宿泊予約サイト「Booking.com」(ブッキング・ドットコム)を通じてホテルを予約した客の一部に、詐欺サイトへ誘導しようとする不審なメッセージが大量に送信されている問題について、観光庁は2026年6月8日の取材に、Booking.comや関係ホテル、業界団体に対して事実確認の調査を始めたことを明らかにした。
帝国ホテルなど、40以上のホテル、チェーンが宿泊予約者に注意喚起
J-CASTニュースの調べで、2026年5月のゴールデンウイーク頃から6月上旬までに少なくとも40以上のホテルグループ・個別ホテルが相次いで注意喚起の告知を公式サイトに掲載している。
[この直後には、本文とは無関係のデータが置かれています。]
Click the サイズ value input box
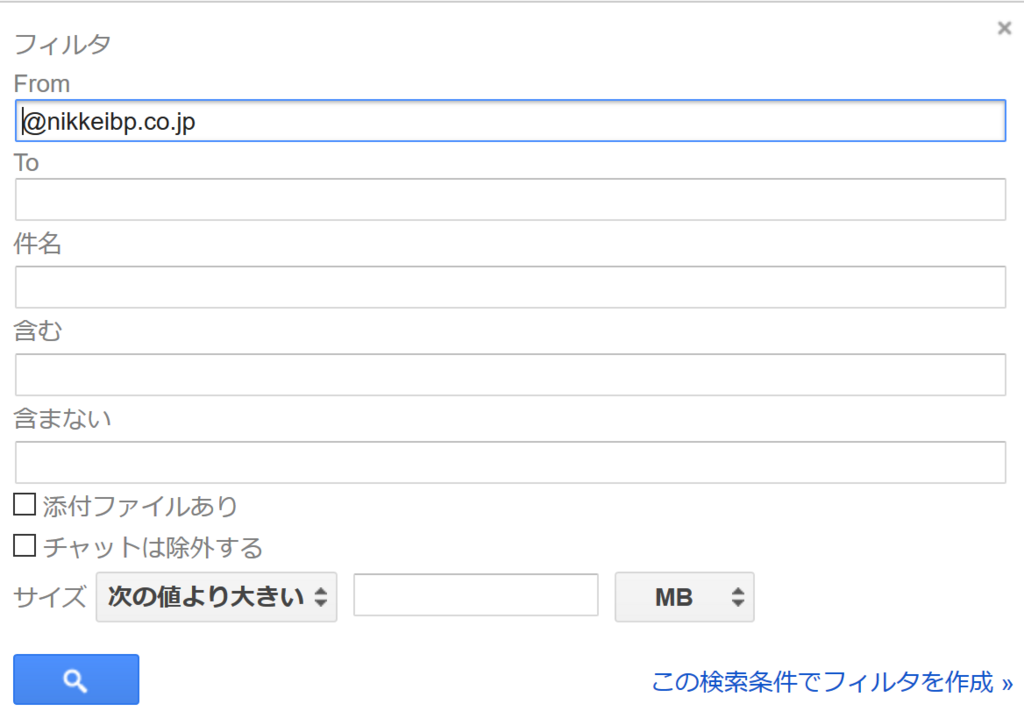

帝国ホテル(東京、大阪、京都)、ホテルオークラ神戸、ホテルニューオータニ大阪、京王プラザホテルなど個別ホテルのほか、ホテルグループ・チェーンでも、藤田観光系でワシントンホテルやホテルグレイスリーを運営する「WHGホテルズ」、東急グループの「東急ステイ」などが含まれている。
観光庁の辺見晋弘・旅行業務適正化指導室長は5月からの一連の事態で「旅行者に対してフィッシングサイト(詐欺サイト)へ誘導するメッセージが送られる事象については、これ以上被害がないよう、関係者に対し、すみやかな原因等の事実関係確認を求めている」と明らかにした。
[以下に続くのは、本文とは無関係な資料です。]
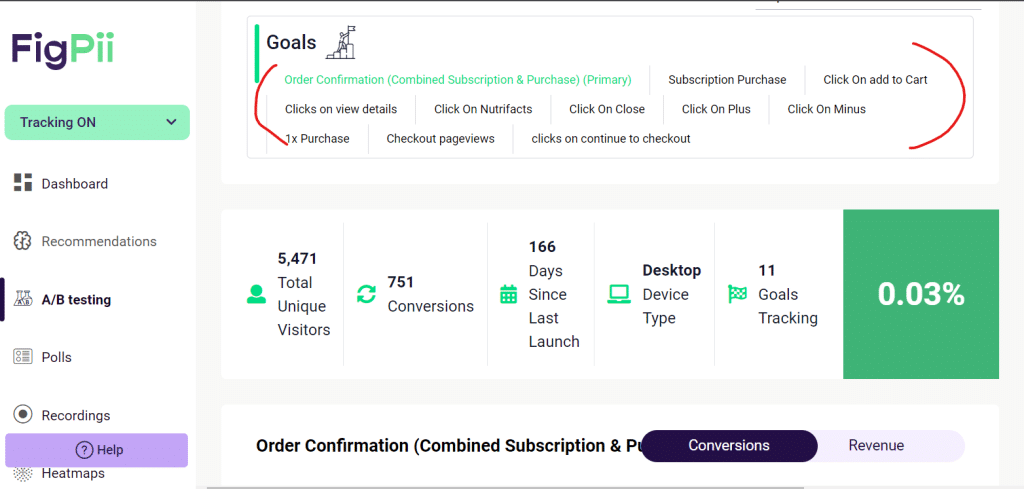This screenshot has height=489, width=1024.
Task: Open the Checkout pageviews goal
Action: click(440, 139)
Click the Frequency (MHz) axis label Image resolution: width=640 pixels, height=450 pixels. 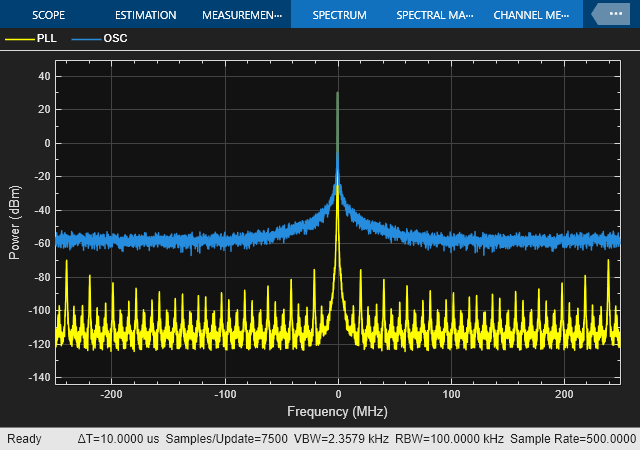pos(337,411)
対象は1)Booking.comや他のオンライン旅行代理店2)不審メッセージが客に送信されたホテル3)日本ホテル協会など複数の業界団体だという。
観光庁「心当たりのない不審なメッセージに注意を」
また、ホテル運営会社「ポラリス・ホールディングス」(東京)が、自社が利用する宿泊予約サービス「Booking.com」におけるグループアカウントが不正にアクセスされ、金融機関の口座情報が改ざんされて約900万円の損失が発生したと5月28日に公表した件について、辺見室長は「このような事態が生じていることは誠に遺憾」として、関係者からの事実確認を進めているという。
一連の問題では、主にメッセージアプリを経由し、ホテルのスタッフを装って不審なメッセージが宿泊予約客のスマホなどに届く。このメッセージには、クレジットカード情報をだましとるフィッシングサイトへ誘導するURLリンクがついている。氏名、宿泊予定日、電話番号、メールアドレスといった個人情報が流出したとみられている。
辺見室長は「予約サイトの利用に関して、心当たりのない不審なメッセージを受信した場合は、予約サイトや公式のサポートに問い合わせるなど予約内容を十分に確認して利用していただきたい」と呼びかけた。